I asked Elizabeth D. Mynatt, an assistant professor of computer science at Georgia Tech, what made the technology displayed in her exhibit different from the picture phone.

"The problem with the picture phone is that's not how people actually use a phone," she said.

People stare at the ceiling, doodle, flip through papers and even get up and walk around while on the phone. Engaging in such activities would be rude if the person talking to you over the telephone could also see you.

"The question you need to ask when you're designing this stuff is whether it actually solves a problem or makes new problems," Mynatt said. "The trick is to not try and make the technology super smart. People are super smart."

That makes a lot of sense to me. What I need is fewer machines that try to think and more machines that simply do dependable grunt work, such as telling me where I tossed my keys--or whether I accidentally grabbed the wrong medicine bottle.

Of course, all these efforts to make our machines simpler will in fact lead to greater complexity. Simple, it turns out, is hard.

That key-finder concept would probably work best with a network of sensors scattered throughout the house.

There are, of course, key ring-size devices that chirp at you if you whistle the right tune or punch a button on a remote. But what I really want is something that will display a graphical representation of where my keys are located.

But even something as simple as that might have some problems. For instance, would we want the system to track people as they carried their car keys around? Clearly not. So the system would have to recognize the difference between somebody sitting on the couch with keys in their pocket and a set of keys that has fallen down behind the cushions.
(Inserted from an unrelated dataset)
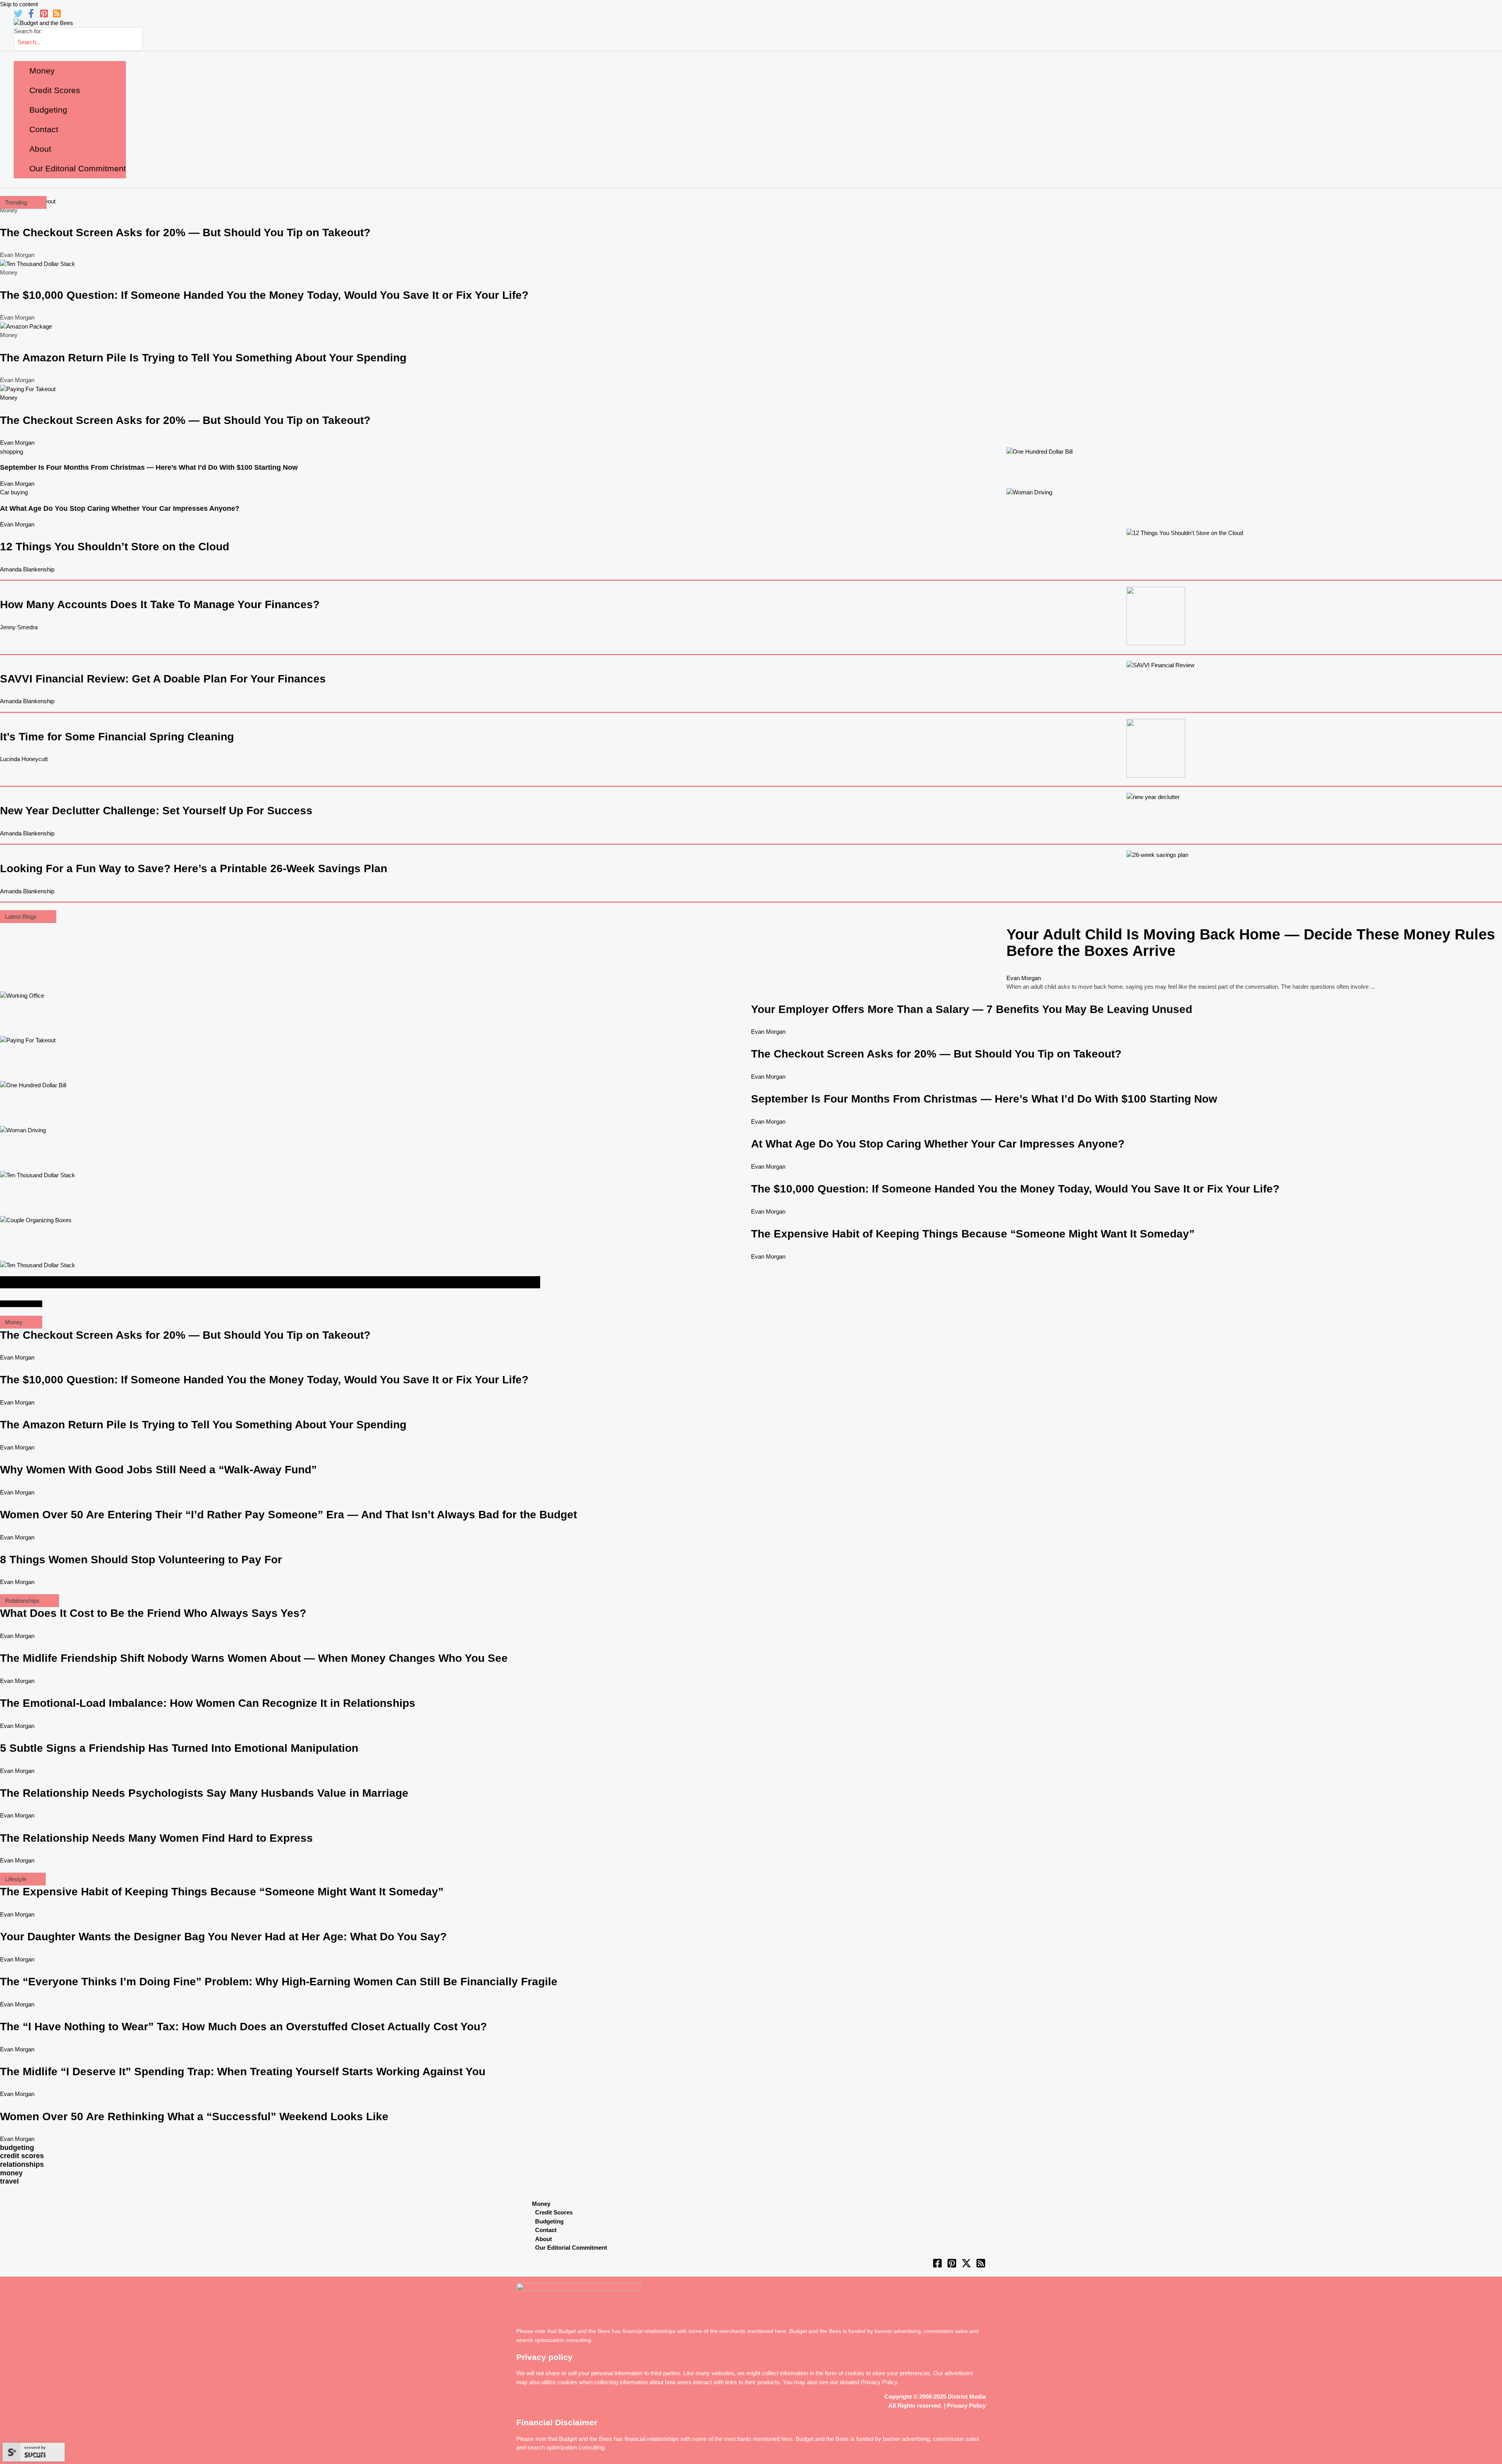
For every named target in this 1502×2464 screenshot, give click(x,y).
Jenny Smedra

What that means is, even with something as simple as a key tracker, we're looking at a system that's fairly complex and therefore more prone to glitches.

In contrast, the high-tech medicine cabinet is relatively simple. It doesn't dispense the pills for me, which would require a complicated mechanism. Instead, it just reminds me of the right dosage, trusting that I can follow basic directions. As a backup mechanism, it'll yelp if I grab the wrong bottle. Now that's artificial intelligence.

I expect to someday be able to read the newspaper in the mirror above my sink while I'm brushing my teeth. Now if only somebody could come up with an automatic flossing machine.


Dave Wilson is The Times' personal technology columnist.